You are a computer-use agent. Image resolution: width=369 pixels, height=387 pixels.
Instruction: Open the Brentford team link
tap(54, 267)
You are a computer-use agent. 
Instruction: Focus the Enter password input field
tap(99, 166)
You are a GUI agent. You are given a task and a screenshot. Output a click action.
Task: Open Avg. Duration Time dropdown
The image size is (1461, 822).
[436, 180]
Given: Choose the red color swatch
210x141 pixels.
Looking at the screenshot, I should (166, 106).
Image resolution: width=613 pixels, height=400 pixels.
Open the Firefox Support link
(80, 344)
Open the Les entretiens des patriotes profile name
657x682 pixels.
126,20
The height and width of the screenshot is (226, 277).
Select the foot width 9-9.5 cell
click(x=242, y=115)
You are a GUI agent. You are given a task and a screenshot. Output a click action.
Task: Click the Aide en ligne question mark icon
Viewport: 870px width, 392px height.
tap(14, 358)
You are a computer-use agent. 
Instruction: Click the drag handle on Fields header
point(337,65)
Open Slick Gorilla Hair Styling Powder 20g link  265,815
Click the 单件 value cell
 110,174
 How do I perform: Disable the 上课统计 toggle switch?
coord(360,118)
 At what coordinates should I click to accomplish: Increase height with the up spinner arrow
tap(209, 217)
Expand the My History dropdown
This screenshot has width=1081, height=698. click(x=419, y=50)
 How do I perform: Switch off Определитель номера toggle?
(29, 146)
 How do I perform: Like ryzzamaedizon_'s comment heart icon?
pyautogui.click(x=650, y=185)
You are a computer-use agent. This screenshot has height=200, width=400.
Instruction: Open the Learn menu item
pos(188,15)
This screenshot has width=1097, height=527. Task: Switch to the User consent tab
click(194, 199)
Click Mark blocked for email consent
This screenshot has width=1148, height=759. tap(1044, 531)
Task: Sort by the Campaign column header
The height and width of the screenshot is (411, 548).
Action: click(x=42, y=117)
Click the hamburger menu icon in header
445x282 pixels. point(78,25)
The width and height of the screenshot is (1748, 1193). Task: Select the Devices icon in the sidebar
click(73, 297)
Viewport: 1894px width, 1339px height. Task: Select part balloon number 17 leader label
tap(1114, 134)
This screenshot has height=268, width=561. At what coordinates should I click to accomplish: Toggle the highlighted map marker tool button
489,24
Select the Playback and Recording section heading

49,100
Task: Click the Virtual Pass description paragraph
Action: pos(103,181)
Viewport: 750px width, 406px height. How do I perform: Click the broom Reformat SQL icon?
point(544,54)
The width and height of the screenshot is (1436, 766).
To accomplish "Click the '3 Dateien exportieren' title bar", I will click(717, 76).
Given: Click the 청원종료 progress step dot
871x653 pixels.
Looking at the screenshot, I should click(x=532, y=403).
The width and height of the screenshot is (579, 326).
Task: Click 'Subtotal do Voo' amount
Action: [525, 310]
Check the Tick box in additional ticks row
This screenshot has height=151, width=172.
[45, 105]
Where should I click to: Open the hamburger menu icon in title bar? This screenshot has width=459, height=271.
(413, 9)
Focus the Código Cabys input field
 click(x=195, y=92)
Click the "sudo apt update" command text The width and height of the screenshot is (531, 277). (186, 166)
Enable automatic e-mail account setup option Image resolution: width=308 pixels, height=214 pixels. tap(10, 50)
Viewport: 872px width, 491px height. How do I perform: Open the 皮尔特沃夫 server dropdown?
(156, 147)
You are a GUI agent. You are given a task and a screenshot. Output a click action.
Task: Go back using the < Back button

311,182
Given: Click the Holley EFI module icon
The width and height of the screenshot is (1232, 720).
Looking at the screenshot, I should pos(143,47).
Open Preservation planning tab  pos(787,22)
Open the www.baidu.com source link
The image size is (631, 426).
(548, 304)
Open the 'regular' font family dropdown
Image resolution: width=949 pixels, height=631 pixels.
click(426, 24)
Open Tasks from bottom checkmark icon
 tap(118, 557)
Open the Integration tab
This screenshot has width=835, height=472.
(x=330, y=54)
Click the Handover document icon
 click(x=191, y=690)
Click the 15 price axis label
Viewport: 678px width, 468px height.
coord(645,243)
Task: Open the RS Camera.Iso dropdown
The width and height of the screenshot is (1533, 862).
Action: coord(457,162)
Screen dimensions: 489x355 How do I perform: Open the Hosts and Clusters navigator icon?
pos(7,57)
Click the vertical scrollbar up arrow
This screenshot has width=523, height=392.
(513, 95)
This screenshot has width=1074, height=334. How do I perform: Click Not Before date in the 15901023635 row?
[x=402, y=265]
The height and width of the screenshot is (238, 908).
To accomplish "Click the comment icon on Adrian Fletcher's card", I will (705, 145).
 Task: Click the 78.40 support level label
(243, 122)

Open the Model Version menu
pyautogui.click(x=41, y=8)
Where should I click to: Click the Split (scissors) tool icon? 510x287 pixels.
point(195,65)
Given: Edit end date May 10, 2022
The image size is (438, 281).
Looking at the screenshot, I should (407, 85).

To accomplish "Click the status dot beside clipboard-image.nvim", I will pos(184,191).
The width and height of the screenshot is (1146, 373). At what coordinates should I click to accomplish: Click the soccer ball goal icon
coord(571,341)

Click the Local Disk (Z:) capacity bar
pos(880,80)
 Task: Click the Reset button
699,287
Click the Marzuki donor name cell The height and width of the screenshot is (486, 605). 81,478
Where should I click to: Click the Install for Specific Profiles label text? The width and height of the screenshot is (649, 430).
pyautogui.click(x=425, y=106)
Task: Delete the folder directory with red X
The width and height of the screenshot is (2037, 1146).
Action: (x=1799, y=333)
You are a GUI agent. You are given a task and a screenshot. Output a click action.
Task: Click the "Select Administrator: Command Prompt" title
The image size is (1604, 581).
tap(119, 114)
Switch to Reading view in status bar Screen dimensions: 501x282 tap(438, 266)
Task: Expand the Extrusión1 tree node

──────────────────────────────

TO BE DONE: Pull out each line of the material above that contains the word "text".

TASK SOLUTION:
Click the "sudo apt update" command text The width and height of the screenshot is (531, 277). (186, 166)
Where should I click to: Click the Install for Specific Profiles label text? The width and height of the screenshot is (649, 430).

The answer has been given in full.